(Recorded data)

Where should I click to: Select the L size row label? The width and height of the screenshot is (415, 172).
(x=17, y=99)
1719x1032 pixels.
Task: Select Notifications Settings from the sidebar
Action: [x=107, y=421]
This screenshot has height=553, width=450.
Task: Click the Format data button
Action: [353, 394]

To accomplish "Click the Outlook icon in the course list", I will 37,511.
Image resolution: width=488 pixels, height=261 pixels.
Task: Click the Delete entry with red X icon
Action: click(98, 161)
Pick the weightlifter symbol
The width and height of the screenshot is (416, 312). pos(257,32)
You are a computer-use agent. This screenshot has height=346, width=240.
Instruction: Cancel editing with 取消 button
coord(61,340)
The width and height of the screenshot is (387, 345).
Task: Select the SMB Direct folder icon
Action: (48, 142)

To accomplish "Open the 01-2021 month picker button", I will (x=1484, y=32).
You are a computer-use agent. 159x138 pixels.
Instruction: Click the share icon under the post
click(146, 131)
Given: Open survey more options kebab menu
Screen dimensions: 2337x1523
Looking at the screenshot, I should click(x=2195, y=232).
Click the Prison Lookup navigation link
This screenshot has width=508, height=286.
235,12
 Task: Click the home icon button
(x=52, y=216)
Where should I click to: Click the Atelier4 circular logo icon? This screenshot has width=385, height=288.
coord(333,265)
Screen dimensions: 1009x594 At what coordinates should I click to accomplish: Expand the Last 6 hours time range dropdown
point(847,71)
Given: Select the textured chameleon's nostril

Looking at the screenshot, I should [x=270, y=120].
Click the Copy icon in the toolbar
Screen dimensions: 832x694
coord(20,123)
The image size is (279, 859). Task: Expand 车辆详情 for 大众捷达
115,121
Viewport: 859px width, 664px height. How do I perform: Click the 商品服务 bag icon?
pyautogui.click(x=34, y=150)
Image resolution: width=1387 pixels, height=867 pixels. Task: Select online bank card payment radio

= What you should do =
Please give again the lines of the records running from the line with "I will 37,511." up to and including the line with "Action: click(98, 161)".

= Answer below =
To accomplish "Click the Outlook icon in the course list", I will 37,511.
Image resolution: width=488 pixels, height=261 pixels.
Task: Click the Delete entry with red X icon
Action: click(98, 161)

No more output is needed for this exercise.